According to the latest joint report of the European Lottery Association (ECA) and the intelligence agency Yield Sec, illegal online lottery dominated the EU digital market in 2024, generating more than twice as much income as the legitimate industry and causing tax losses of more than 20 billion euros in member States.

The Yield Sec study noted that the unlicensed operator held 71 per cent of the EU ‘ s share of online lottery, generating a total revenue of 80.6 billion euros, while the formal operator ‘ s income was only 33.6 billion euros, and the black market became the largest single lottery channel on the European continent. In 2024, more than 6,200 illegal gambling operators were actively targeting EU consumers and 81 million Europeans were exposed to or involved in such illegal services, which lacked consumer protection measures, responsible lottery tools, age certification and tax obligations. Based on the EU’s average effective tax rate of 25 per cent on online lottery, illegal operators estimated last year that 20.2 billion euros of potential tax revenues had been diverted from the EU economies, and that the huge funds transferred could have been used to support key economic strategies, such as public health, industrial upgrading, and workforce development throughout the EU.

Erwin van Lambaart, Chairman of the ECA, warned that the phenomenon constituted a “grave socio-economic threat”: “Every euro that falls into the hands of criminals is equivalent to a euro stolen from the public finances of European citizens, legally held enterprises and communities.” He stressed that ECA would continue to work with EU and national regulatory bodies to protect consumer interests, combat crime and safeguard industry integrity, and ensure that illegal operators did not erode the social value of legal regulatory systems. Yield Sec examined the entire online gaming ecosystem in the 27 EU member States and monitored the activities of legal and illegal operators, advertising networks, payments and player exposure. The report also reveals that online advertising channels (including platforms governed by the EU Digital Services Act) are misused by unlicensed operators to target vulnerable groups, such as minors and self-restricted players; and that some illegal platforms even commit fraud by misappropriation of legal casino brands, circumventing consumer protection rules, liability lottery mechanisms and tax obligations. Ismail Vali, founder and CEO of Yield Sec, stressed the need for regulators and governments to have full access to the full range of legal and illegal markets as a prerequisite for the development of efficient and accurate interventions. “There are two areas of legality and illegality in each jurisdiction. Our approach can truly reflect the current state of the network world by measuring all audiences and their activities. Such transparency is needed by regulators and governments to develop efficient and targeted policies and interventions.”
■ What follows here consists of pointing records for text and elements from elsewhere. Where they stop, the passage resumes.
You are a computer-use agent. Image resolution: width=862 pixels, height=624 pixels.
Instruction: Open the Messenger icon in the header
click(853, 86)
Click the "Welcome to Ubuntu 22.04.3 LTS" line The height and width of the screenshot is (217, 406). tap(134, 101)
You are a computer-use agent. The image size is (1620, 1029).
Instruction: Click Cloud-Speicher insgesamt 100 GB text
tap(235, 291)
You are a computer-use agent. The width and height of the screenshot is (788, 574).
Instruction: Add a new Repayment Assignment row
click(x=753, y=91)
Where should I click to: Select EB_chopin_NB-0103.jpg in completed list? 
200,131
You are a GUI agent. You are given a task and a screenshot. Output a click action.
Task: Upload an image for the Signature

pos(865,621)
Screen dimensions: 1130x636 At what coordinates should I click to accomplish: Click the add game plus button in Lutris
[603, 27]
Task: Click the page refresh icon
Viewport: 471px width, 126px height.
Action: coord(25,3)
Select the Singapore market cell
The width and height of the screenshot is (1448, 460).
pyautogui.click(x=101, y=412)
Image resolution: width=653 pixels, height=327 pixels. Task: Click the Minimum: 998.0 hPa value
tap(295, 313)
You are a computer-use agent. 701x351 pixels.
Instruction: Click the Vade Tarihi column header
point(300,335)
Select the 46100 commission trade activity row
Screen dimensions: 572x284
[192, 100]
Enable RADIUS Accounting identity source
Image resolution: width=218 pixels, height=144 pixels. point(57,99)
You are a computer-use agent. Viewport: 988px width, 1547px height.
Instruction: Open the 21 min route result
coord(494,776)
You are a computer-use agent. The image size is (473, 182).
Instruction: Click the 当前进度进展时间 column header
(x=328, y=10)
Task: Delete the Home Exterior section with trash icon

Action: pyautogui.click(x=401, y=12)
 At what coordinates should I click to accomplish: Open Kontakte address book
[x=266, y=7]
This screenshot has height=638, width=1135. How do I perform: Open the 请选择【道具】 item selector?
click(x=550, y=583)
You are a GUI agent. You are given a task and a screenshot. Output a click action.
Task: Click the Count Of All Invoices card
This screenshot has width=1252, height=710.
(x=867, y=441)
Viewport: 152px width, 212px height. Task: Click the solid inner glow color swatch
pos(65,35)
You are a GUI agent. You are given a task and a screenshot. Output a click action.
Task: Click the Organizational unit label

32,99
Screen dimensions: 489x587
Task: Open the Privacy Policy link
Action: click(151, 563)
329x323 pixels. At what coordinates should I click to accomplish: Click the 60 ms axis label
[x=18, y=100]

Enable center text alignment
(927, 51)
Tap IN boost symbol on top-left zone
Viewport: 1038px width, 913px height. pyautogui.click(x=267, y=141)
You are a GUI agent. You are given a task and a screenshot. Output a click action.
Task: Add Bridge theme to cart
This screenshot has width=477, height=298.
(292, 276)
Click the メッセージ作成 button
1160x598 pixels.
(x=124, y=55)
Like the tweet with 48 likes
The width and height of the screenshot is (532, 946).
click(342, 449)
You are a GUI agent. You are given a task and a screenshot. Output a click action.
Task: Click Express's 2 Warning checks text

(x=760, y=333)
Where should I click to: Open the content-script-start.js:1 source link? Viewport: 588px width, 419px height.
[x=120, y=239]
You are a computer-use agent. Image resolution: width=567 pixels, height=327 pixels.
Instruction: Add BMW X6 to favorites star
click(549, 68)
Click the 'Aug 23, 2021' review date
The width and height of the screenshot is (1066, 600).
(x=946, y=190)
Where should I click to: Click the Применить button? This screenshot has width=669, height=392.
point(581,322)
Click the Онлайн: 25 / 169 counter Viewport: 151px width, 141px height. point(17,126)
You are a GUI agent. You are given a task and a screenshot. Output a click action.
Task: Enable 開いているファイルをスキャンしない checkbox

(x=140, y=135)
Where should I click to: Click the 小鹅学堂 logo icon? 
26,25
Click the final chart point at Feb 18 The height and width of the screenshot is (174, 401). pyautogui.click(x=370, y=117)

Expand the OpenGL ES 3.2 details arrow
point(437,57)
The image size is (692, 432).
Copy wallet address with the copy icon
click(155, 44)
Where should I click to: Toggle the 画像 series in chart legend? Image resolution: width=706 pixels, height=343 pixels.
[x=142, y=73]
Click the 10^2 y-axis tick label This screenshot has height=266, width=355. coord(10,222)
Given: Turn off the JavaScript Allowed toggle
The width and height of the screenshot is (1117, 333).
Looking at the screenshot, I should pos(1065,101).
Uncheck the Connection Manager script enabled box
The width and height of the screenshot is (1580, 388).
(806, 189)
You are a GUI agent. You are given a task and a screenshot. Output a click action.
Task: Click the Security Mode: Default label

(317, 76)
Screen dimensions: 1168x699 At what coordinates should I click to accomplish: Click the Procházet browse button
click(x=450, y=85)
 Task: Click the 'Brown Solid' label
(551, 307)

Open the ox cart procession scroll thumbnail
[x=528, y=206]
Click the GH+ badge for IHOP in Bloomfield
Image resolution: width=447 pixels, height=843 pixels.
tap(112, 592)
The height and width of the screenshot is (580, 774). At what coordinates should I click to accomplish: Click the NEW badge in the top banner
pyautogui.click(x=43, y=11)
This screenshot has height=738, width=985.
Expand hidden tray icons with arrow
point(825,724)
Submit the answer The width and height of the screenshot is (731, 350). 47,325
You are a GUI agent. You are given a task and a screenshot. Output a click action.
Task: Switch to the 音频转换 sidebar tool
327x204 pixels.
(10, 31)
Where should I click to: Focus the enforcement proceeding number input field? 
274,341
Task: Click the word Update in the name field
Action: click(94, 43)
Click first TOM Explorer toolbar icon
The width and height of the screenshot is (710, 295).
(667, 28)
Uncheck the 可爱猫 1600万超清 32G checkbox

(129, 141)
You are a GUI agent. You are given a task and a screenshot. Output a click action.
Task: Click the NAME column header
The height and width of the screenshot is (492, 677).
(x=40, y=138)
The Yield Sec model shows that 92 per cent of all online lottery content visible to EU users comes from illegal channels and only 8 per cent from legal licence channels. Regulated operators are constrained by stringent advertising rules and compliance costs, and are finding it increasingly difficult to compete with unlicensed platforms that offer unrestricted bonuses, anonymous payments and no-limits. The report concludes that without coordinated enforcement at the EU level and the fight against digital crime, further regulatory restrictions on licensed operators may push more consumers to the black market. It is worth mentioning that, following a high-level meeting held just before Madrid, European gaming regulators from Germany, Austria, France, the United Kingdom, Italy, Portugal and Spain committed themselves to establishing a unified data-sharing mechanism aimed at strengthening the fight against illegal Internet games.